Records from a dataset:
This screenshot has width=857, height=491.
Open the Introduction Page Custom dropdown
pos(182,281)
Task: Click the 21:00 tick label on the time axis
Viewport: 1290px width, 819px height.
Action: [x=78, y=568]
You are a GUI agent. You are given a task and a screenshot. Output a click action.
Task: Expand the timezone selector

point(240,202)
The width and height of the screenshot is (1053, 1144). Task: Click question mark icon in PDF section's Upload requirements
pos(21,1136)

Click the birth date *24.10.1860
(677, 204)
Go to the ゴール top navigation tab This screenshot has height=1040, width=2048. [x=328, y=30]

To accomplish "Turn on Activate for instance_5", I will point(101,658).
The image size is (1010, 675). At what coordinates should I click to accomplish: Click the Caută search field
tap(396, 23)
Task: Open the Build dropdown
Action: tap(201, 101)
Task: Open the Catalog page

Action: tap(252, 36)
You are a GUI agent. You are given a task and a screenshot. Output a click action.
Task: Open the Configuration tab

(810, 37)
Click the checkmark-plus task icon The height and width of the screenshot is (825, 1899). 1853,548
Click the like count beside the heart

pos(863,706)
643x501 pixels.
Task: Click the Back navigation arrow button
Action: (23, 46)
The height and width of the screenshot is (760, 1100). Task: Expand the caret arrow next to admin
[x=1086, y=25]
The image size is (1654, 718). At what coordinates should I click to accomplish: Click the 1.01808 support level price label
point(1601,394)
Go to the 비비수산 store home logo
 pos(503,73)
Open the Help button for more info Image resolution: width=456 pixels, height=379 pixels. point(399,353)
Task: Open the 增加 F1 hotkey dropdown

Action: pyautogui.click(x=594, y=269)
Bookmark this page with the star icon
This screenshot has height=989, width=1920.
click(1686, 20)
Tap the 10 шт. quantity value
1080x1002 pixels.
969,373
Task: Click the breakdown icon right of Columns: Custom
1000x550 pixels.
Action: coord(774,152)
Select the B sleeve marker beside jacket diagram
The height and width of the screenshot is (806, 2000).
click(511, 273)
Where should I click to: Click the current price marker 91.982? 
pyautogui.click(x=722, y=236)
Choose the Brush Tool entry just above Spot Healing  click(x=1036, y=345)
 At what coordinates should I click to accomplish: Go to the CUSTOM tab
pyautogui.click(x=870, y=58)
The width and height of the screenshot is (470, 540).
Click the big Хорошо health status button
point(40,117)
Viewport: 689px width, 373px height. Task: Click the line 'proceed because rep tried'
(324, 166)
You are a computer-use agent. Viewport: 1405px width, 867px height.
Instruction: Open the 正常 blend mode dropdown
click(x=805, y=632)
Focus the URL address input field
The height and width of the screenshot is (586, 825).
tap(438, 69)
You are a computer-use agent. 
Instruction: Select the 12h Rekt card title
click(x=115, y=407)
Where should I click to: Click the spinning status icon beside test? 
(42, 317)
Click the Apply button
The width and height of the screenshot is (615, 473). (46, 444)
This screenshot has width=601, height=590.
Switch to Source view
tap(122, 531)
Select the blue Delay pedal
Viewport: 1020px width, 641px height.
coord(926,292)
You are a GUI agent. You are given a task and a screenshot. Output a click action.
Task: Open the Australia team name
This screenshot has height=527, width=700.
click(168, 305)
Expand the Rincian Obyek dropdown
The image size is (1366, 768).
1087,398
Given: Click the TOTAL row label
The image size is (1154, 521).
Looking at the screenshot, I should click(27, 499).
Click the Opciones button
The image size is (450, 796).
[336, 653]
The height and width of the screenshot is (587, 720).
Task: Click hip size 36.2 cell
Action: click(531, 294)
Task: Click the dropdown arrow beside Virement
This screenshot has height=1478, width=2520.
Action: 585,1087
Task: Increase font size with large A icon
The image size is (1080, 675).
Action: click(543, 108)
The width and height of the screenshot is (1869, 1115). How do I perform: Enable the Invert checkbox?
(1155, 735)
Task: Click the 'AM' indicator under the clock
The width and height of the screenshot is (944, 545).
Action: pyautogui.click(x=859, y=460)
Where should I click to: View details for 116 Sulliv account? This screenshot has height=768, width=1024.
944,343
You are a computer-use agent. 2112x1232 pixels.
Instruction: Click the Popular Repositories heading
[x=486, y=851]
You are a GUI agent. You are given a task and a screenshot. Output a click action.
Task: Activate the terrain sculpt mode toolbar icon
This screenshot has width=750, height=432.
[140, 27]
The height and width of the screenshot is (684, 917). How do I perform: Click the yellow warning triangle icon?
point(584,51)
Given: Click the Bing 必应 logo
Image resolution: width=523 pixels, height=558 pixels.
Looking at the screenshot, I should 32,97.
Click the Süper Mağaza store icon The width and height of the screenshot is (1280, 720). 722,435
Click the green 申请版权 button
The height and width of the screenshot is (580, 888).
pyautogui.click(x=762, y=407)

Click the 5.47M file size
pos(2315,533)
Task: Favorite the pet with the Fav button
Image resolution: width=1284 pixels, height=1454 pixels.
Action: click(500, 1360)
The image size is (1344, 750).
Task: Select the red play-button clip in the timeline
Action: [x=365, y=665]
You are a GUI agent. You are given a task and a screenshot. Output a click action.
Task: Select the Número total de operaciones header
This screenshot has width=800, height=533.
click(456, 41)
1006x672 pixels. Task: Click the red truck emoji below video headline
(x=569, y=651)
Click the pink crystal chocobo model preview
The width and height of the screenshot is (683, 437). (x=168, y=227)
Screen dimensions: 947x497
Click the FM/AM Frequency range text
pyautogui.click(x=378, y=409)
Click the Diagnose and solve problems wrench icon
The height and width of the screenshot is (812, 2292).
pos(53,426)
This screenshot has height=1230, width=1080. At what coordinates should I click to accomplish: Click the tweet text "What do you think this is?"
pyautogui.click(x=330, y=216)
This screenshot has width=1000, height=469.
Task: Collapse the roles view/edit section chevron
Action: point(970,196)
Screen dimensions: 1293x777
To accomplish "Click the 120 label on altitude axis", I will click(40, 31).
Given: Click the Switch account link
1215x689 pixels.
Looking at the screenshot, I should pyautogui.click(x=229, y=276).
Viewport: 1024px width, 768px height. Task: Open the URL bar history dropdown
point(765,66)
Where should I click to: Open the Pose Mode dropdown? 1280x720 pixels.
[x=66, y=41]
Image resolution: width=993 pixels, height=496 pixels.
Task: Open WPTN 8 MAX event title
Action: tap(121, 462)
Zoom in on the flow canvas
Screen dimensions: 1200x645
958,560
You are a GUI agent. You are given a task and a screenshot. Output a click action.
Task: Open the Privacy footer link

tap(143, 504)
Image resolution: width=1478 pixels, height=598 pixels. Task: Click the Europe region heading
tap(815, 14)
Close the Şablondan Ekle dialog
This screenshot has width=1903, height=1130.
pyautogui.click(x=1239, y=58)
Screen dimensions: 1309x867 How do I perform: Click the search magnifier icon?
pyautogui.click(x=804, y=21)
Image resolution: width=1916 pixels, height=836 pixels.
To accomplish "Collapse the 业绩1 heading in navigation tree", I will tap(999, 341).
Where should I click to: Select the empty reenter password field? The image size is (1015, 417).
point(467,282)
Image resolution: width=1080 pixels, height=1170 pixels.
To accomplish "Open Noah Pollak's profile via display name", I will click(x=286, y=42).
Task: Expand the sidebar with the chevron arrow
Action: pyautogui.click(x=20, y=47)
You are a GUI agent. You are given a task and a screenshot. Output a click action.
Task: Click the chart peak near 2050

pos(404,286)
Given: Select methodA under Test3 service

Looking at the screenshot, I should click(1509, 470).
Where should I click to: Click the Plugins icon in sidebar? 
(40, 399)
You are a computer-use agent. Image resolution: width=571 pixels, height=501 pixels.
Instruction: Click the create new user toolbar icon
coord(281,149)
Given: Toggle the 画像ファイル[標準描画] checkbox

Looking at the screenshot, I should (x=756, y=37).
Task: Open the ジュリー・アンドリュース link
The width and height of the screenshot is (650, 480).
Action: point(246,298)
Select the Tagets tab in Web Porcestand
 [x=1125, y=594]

**Activity**
Lines above that have "computer": copy each of them.

**Completed exercise**
You are a computer-use agent. Viewport: 1405px width, 867px height.
You are a computer-use agent. 
You are a computer-use agent. 2112x1232 pixels.
You are a computer-use agent. Image resolution: width=571 pixels, height=501 pixels.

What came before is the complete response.